In C++, What are the random digits that are displayed after giving setprecision() for a floating point number?

Note: After setting the fixed flag.

example:

float f1=3.14;
cout < < fixed<<setprecision(10)<<f1<<endl;

we get random numbers for the remaining 7 digits? But it is not the same case in double.

+1  A: 

They're not really "random" -- they're the (best available) decimal representation of that binary fraction (will be exact only for fractions whose denominator is a power of two, e.g., 3.125 would display exactly).

Of course that changes depending on the number of bits available to represent the binary fraction that best approaches the decimal one you originally entered as a literal, i.e., single vs double precision floats.

Not really a C++ specific issue (applies to all languages using binary floats, typically to exploit the machine's underlying HW, i.e., most languages). For a very bare-bone tutorial, I recommend reading this.

(Rows on where targets appear)
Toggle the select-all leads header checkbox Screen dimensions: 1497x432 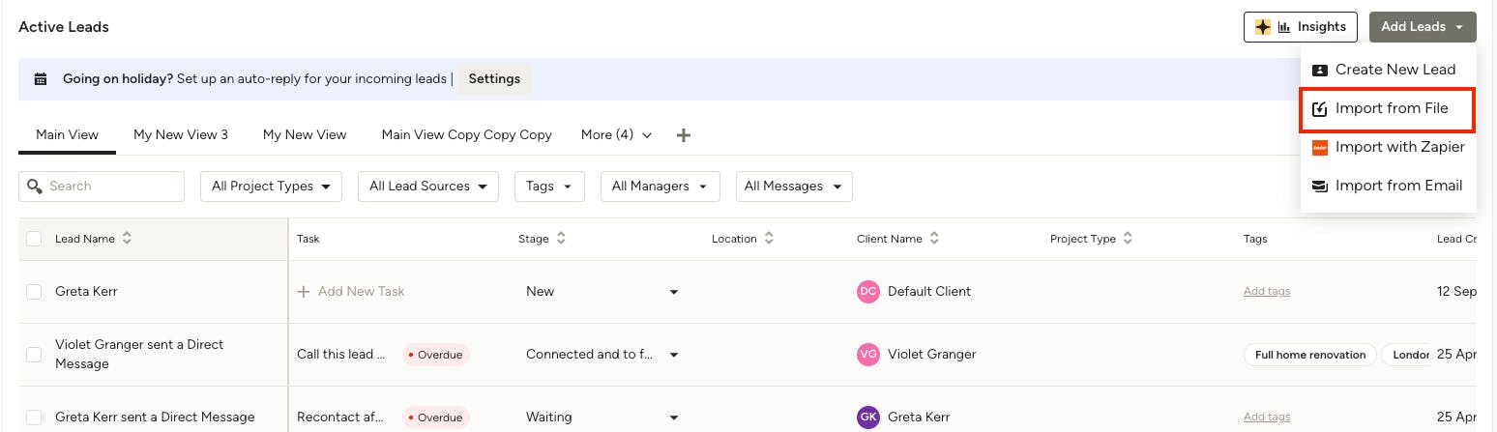click(x=34, y=239)
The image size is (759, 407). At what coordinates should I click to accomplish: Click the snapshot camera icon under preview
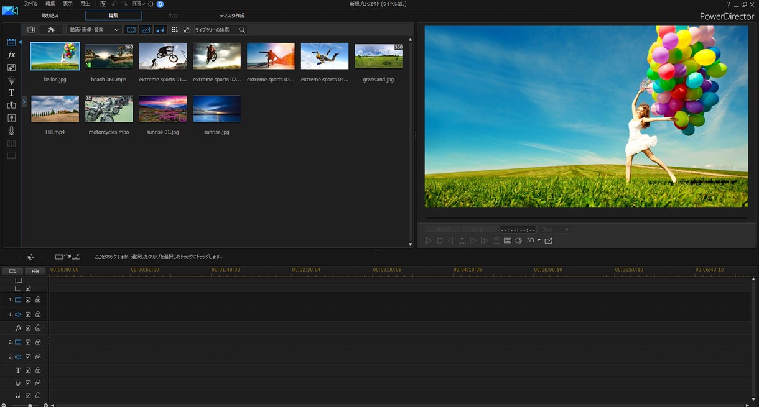(x=496, y=240)
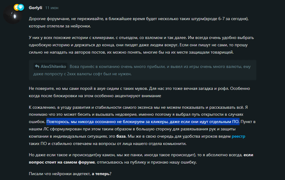
Task: Click the paragraph beginning 'Не поверите'
Action: point(139,92)
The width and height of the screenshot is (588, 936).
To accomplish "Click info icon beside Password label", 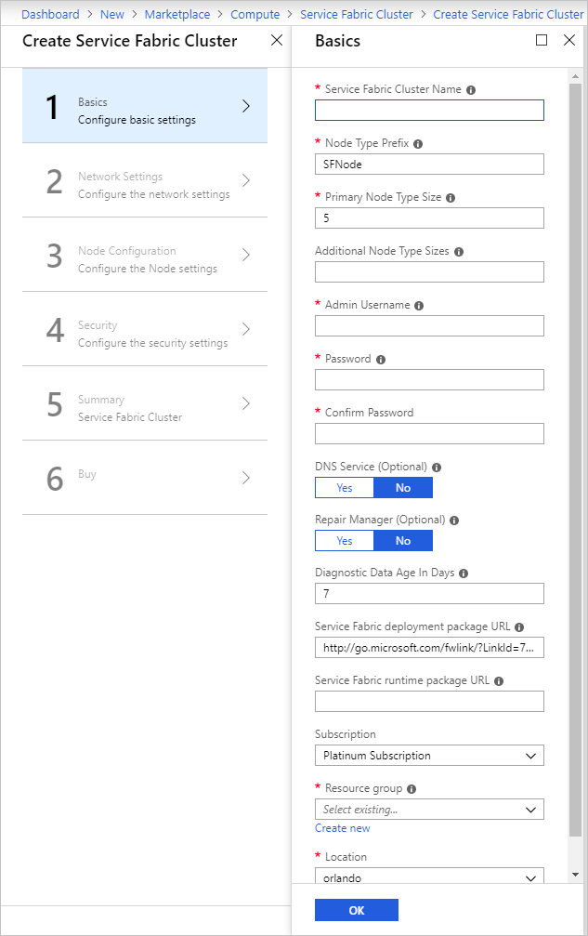I will [x=381, y=360].
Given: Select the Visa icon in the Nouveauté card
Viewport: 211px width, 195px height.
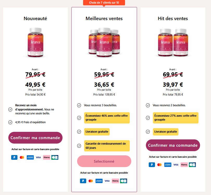Looking at the screenshot, I should [x=38, y=157].
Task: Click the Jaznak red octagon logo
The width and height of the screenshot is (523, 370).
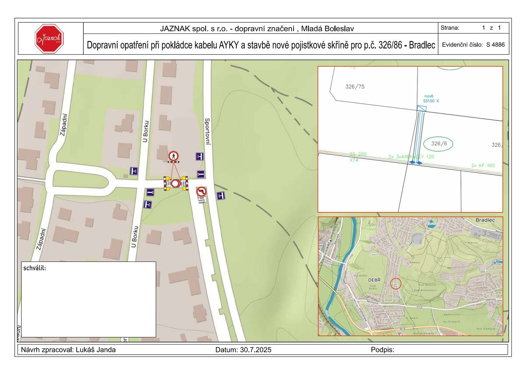Action: 49,38
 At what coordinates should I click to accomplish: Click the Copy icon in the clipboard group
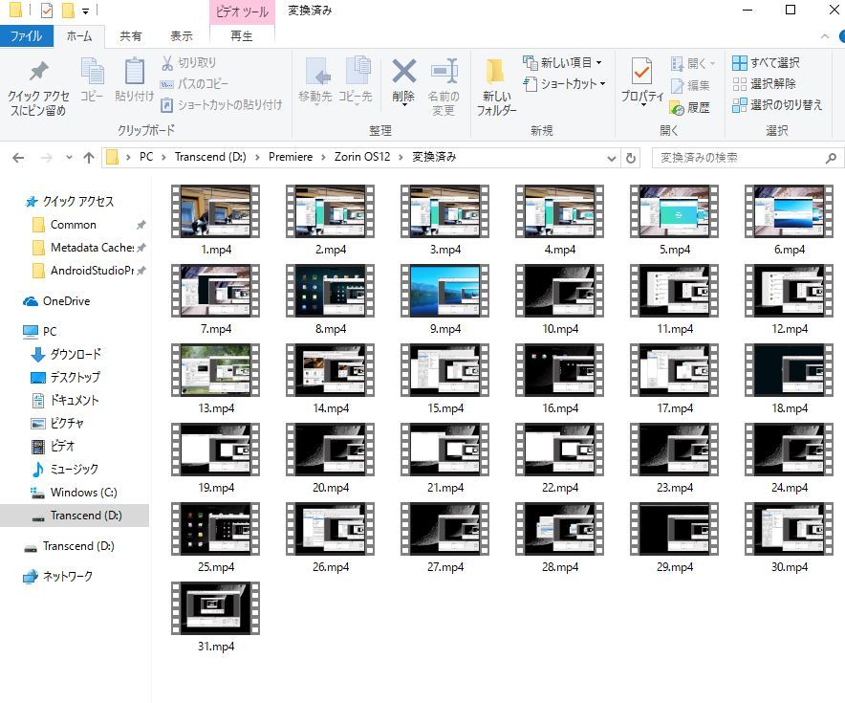[92, 73]
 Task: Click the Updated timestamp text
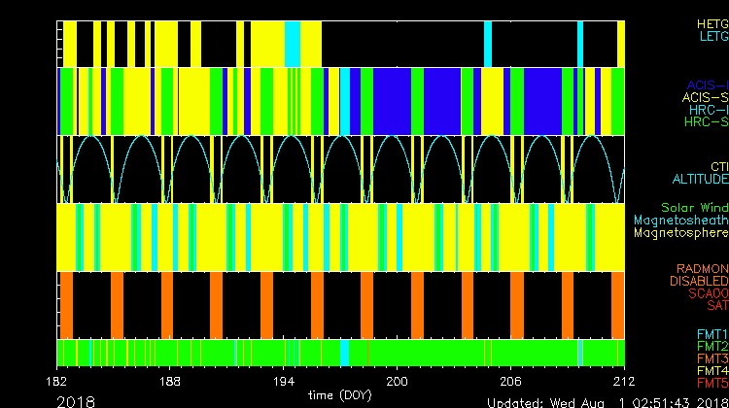tap(606, 401)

> WHAT YOU WILL DO:
- 1) Return the passage of the setprecision discussion verbatim, from "In C++, What" up to and including "case in double.".
- 2) Answer these questions about the setprecision discussion:
(a) What value is passed to setprecision() in the example code?
(b) Which number does the reply give as one that would display exactly?
(c) According to the reply, for which fractions is the decimal representation exact?
- 3) Write what comes next in the setprecision discussion, picking up after its final sentence.

> EXERCISE RESPONSES:
- 1)
In C++, What are the random digits that are displayed after giving setprecision() for a floating point number?

Note: After setting the fixed flag.

example:

float f1=3.14;
cout < < fixed<<setprecision(10)<<f1<<endl;

we get random numbers for the remaining 7 digits? But it is not the same case in double.

- 2)
(a) 10
(b) 3.125
(c) Fractions whose denominator is a power of two.

- 3)
Alex Martelli
+4  A: 

Two things to be aware of:

  1. floats are stored in binary.
  2. float has a maximum of 24 significant bits. This is equivalent to 7.22 significant digits.

So, to your computer, there's no such number as 3.14. The closest you can get using float is 3.1400001049041748046875.

double has 53 significant bits (~15.95 significant digits), so you get a more accurate approximation, 3.140000000000000124344978758017532527446746826171875. The "noise" digits don't show up with setprecision(10), but would with setprecision(17) or higher.